> On Oct 7, 2020, at 12:16 PM, Jim Ingham via lldb-dev 
> <lldb-dev@lists.llvm.org> wrote:
> 
> 
> 
>> On Oct 7, 2020, at 12:11 PM, Pavel Labath <pa...@labath.sk> wrote:
>> 
>> On 07/10/2020 21:01, Jim Ingham wrote:
>>>> On Oct 7, 2020, at 11:44 AM, Pavel Labath <pa...@labath.sk 
>>>> <mailto:pa...@labath.sk>> wrote:
>>>> 
>>>> On 07/10/2020 20:42, Jim Ingham via lldb-dev wrote:
>>>>> There isn’t a built-in summary formatter for two dimensional arrays of 
>>>>> chars, but the type is matching the regex for the one-dimensional 
>>>>> StringSummaryFormat, but that doesn’t actually know how to format two 
>>>>> dimensional arrays of chars.  The type regex for StringSummaryFormat:
>>>>> char [[0-9]+]
>>>>> We should refine this regex so it doesn’t catch up two dimensional 
>>>>> strings.  We could also write a formatter for two-dimensional strings.
>>>> 
>>>> Do we need a special formatter for two-dimensional strings? What about 3D?
>>>> 
>>>> I'd hope that this could be handled by a combination of the simple string 
>>>> formatter and the generic array dumping code...
>>> That works as expected, for instance if you do:
>>> (lldb) frame var z.i
>>> (char [2][4]) z.i = {
>>>  [0] = "FOO"
>>>  [1] = "BAR"
>>> }
>>> The thing that isn’t working is when the array doesn’t get auto-expanded by 
>>> lldb, then you see the summary instead,
>> 
>> Ah, interesting. I didn't realize that.
>> 
>>> which is what you are seeing with:
>>> (lldb) frame var z
>>> (b) z = (i = char [2][4] @ 0x00007ffeefbff5f0)

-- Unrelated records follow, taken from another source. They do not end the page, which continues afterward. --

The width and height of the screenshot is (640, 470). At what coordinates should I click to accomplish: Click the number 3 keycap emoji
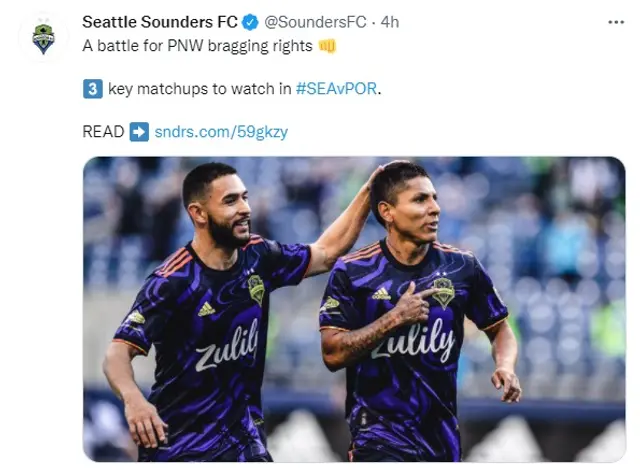93,89
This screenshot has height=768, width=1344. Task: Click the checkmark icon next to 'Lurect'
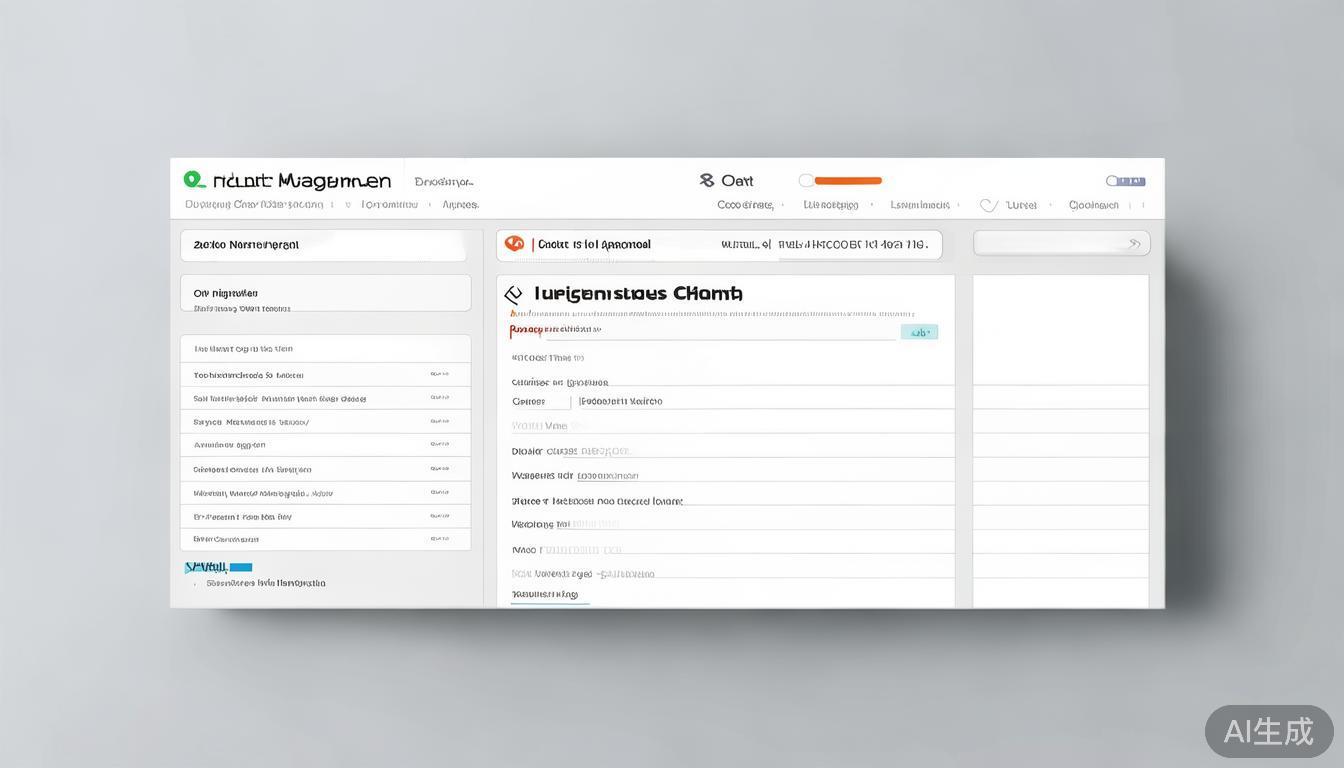(988, 205)
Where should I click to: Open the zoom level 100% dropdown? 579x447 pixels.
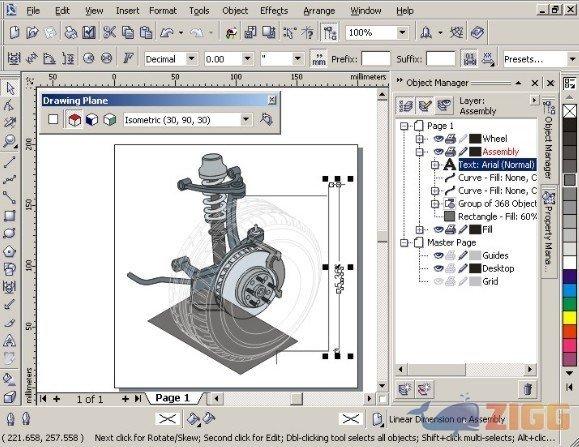(402, 32)
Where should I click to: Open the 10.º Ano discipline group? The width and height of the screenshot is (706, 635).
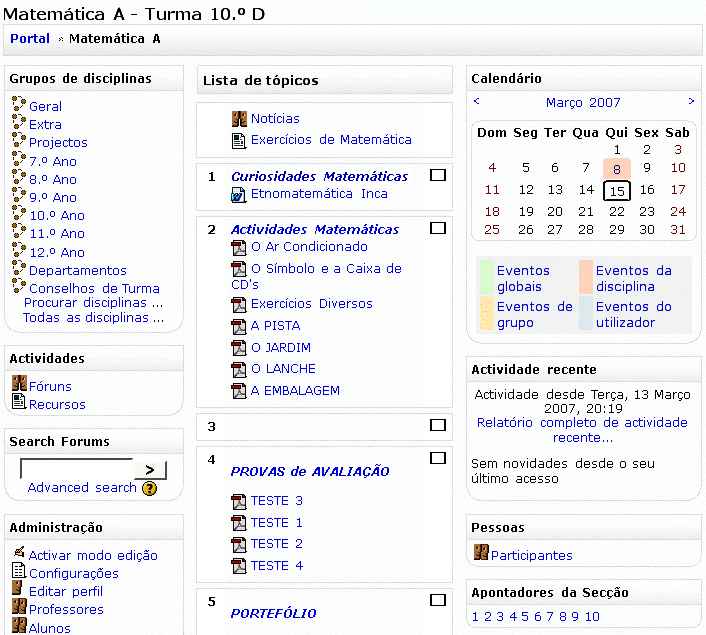pos(56,215)
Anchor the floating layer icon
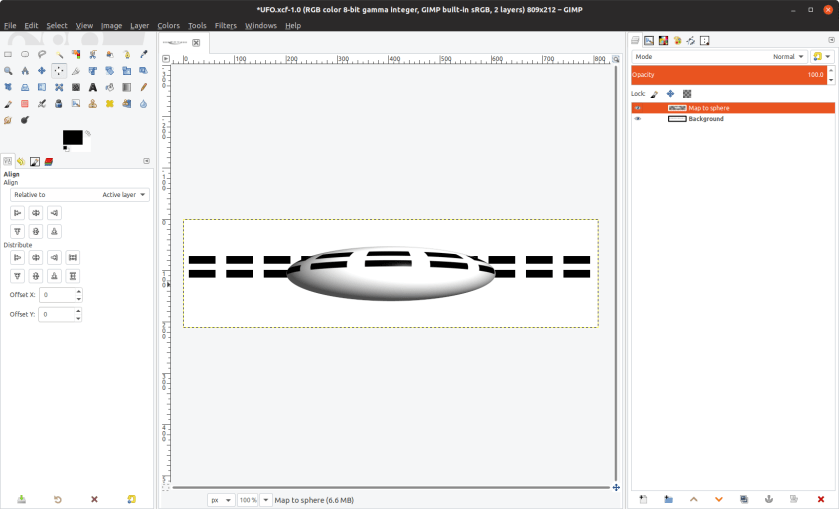The width and height of the screenshot is (839, 509). [768, 499]
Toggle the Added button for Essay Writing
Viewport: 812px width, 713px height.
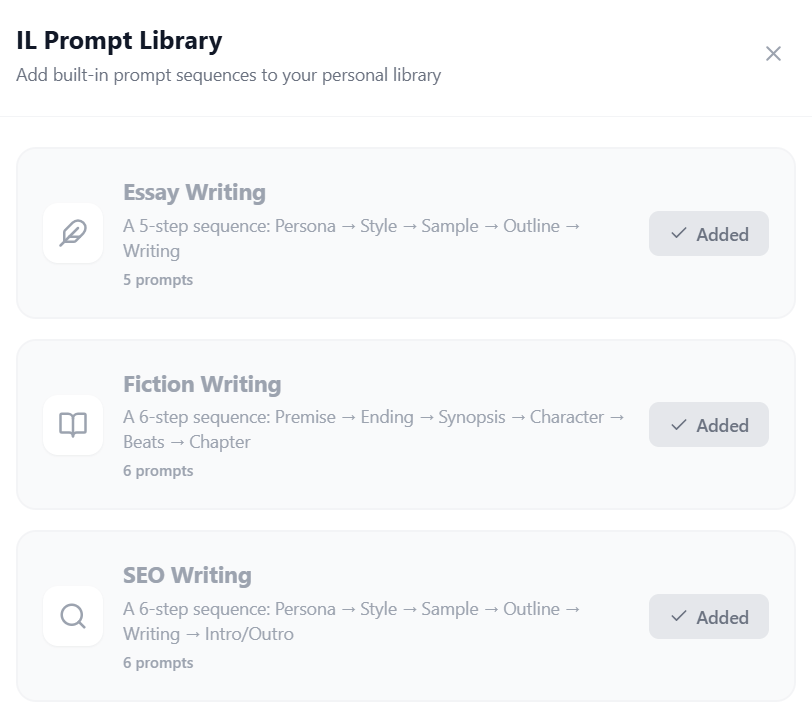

>>> You can fix this either by having a summary string for char [][] or by 
>>> telling lldb to expand more pointer like children for you:
>>> (lldb) frame var -P2 z
>>> (b) z = {
>>>  i = {
>>>    [0] = "FOO"
>>>    [1] = "BAR"
>>>  }
>>> }
>>> I’m hesitant to up the default pointer depth, I have gotten lots of 
>>> complaints already about lldb disclosing too many subfields when printing 
>>> structures.
>> 
>> Yeah, I don't think we'd want to increase that.
>> 
>>> We could also try to be smarter about what constitutes a “pointer” so the 
>>> arrays don’t count against the pointer depth? Not sure how workable that 
>>> would be.
>> 
>> This sounds workable. I mean, an array struct member is not really a pointer 
>> (it only decays to a pointer) and does not suffer from the issues that 
>> pointers do -- infinite recursion with recursive data structures, etc.
> 
> In any case we should not have the simple string formatter trying to format 
> these arrays, which it clearly doesn’t know how to do.